(Data extracted from a collection)
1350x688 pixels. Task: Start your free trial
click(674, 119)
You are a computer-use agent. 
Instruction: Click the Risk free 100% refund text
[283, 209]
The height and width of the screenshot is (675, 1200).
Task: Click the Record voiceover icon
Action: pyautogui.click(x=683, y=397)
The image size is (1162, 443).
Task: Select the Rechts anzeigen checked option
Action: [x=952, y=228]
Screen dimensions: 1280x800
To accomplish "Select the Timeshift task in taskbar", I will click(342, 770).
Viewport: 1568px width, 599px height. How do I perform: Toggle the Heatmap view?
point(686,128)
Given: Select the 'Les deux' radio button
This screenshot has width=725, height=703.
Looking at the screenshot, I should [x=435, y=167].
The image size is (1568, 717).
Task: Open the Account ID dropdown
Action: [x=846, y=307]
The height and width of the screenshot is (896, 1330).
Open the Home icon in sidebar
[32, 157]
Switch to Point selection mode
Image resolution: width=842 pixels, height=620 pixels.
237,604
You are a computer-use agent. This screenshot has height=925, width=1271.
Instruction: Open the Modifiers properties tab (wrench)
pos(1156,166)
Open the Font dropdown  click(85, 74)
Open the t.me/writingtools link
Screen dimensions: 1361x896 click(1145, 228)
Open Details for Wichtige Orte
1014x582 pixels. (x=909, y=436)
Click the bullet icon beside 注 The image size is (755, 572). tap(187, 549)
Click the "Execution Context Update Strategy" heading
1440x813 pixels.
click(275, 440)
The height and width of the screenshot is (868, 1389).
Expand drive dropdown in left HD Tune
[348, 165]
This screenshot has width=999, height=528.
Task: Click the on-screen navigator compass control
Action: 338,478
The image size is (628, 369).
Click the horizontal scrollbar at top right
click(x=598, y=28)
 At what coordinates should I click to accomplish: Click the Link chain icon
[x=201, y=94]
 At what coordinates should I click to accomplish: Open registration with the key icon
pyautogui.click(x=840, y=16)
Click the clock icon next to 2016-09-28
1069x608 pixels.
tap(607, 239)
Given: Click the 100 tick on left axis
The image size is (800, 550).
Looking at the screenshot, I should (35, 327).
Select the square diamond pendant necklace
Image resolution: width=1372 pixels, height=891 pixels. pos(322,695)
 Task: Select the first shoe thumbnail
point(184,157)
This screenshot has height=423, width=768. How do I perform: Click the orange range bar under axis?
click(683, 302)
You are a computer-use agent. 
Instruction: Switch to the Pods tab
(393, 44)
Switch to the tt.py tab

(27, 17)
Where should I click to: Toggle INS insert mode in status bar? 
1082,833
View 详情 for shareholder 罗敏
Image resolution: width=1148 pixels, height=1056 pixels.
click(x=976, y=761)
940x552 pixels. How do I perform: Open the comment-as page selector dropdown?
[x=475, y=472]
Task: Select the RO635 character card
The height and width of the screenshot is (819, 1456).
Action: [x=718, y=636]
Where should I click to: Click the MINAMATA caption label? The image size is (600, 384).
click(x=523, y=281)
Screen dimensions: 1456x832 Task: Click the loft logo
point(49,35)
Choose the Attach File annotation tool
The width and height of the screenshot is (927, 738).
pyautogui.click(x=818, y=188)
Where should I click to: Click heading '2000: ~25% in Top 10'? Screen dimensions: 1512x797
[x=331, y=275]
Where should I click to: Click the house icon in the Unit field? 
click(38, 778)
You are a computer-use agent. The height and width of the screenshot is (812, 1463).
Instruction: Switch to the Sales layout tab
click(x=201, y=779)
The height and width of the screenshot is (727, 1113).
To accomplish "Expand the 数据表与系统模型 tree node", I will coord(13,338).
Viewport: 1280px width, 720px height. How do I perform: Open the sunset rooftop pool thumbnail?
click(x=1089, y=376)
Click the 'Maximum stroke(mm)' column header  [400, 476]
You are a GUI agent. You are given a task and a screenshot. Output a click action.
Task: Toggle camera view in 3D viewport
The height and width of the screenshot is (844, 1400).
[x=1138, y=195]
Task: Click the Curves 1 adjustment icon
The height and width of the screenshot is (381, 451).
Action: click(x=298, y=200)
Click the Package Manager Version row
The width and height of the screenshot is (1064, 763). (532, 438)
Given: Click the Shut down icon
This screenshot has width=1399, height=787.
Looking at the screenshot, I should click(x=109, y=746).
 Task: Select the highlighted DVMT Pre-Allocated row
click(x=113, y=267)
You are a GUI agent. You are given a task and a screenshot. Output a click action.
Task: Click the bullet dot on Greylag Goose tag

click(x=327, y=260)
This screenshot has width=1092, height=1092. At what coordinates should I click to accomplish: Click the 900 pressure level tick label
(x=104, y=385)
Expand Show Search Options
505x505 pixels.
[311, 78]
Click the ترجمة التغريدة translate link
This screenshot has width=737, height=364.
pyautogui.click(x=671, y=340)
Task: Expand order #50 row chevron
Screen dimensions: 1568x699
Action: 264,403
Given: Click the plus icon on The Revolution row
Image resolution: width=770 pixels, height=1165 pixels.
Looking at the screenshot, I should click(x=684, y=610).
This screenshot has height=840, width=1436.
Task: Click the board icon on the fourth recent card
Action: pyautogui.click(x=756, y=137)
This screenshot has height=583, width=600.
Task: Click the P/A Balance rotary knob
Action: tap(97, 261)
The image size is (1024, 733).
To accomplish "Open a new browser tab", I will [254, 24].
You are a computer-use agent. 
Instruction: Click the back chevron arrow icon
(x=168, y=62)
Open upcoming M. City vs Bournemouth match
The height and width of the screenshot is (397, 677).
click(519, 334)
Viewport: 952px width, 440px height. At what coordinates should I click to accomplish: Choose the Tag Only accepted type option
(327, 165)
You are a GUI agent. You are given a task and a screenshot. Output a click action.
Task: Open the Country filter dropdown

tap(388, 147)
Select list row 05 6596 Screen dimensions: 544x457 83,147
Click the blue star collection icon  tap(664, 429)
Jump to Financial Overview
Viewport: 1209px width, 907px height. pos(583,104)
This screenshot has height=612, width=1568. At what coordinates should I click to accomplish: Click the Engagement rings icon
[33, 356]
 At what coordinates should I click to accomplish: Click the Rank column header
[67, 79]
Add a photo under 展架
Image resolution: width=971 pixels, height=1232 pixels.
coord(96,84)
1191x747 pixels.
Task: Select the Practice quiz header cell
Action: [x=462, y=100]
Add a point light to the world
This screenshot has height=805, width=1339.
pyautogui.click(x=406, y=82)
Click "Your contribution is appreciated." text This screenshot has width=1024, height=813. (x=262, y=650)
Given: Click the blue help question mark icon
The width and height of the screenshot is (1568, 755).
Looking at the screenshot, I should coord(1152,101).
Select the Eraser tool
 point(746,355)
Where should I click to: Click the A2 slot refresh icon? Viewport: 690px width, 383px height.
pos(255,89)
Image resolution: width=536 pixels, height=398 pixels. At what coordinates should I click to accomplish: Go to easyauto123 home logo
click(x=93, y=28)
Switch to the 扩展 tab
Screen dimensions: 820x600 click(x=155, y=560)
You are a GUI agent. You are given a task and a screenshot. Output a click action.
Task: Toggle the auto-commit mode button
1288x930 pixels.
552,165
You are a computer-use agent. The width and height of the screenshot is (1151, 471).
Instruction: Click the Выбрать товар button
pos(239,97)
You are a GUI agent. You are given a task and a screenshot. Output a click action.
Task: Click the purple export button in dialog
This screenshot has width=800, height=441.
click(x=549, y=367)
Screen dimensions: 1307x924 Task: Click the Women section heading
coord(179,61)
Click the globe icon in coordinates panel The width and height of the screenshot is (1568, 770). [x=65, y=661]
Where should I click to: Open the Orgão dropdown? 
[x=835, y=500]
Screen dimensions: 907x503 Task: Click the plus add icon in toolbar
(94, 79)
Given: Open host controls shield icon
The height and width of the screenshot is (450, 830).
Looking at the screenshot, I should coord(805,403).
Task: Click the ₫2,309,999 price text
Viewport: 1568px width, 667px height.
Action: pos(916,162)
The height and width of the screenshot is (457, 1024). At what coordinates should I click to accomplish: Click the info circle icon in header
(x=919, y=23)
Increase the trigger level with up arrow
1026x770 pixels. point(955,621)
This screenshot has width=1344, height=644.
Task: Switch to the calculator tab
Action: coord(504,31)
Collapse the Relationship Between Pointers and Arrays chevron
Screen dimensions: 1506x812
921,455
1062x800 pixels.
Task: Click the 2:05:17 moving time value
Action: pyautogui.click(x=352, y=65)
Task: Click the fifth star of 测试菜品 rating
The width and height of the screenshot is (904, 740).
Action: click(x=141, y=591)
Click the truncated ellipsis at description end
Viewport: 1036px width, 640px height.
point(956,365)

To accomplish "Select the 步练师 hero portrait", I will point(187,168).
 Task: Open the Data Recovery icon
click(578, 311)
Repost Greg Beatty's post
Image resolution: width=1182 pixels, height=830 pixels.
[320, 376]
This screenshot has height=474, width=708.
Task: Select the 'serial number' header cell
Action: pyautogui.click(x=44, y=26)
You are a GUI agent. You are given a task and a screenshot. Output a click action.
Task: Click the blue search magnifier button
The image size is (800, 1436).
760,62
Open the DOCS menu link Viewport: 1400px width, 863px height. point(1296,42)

▶ **WORK REQUIRED**:
Change "Expand" to "Open" wherever it occurs in the items, starting at the line containing "Screen dimensions: 1456x832" and ending at the line containing "Action: 264,403". Return only those lines, otherwise unchanged.

▶ **EXERCISE OUTPUT**:
Screen dimensions: 1456x832 Task: Click the loft logo
point(49,35)
Choose the Attach File annotation tool
The width and height of the screenshot is (927, 738).
pyautogui.click(x=818, y=188)
Where should I click to: Click heading '2000: ~25% in Top 10'? Screen dimensions: 1512x797
[x=331, y=275]
Where should I click to: Click the house icon in the Unit field? 
click(38, 778)
You are a computer-use agent. The height and width of the screenshot is (812, 1463).
Instruction: Switch to the Sales layout tab
click(x=201, y=779)
The height and width of the screenshot is (727, 1113).
To accomplish "Open the 数据表与系统模型 tree node", I will coord(13,338).
Viewport: 1280px width, 720px height. How do I perform: Open the sunset rooftop pool thumbnail?
click(x=1089, y=376)
Click the 'Maximum stroke(mm)' column header  [400, 476]
You are a GUI agent. You are given a task and a screenshot. Output a click action.
Task: Toggle camera view in 3D viewport
The height and width of the screenshot is (844, 1400).
[x=1138, y=195]
Task: Click the Curves 1 adjustment icon
The height and width of the screenshot is (381, 451).
Action: click(x=298, y=200)
Click the Package Manager Version row
The width and height of the screenshot is (1064, 763). (532, 438)
Given: Click the Shut down icon
This screenshot has width=1399, height=787.
Looking at the screenshot, I should click(x=109, y=746).
 Task: Select the highlighted DVMT Pre-Allocated row
click(x=113, y=267)
You are a GUI agent. You are given a task and a screenshot. Output a click action.
Task: Click the bullet dot on Greylag Goose tag

click(x=327, y=260)
This screenshot has width=1092, height=1092. At what coordinates should I click to accomplish: Click the 900 pressure level tick label
(x=104, y=385)
Open Show Search Options
505x505 pixels.
[311, 78]
Click the ترجمة التغريدة translate link
This screenshot has width=737, height=364.
pyautogui.click(x=671, y=340)
Task: Open order #50 row chevron
Screen dimensions: 1568x699
Action: 264,403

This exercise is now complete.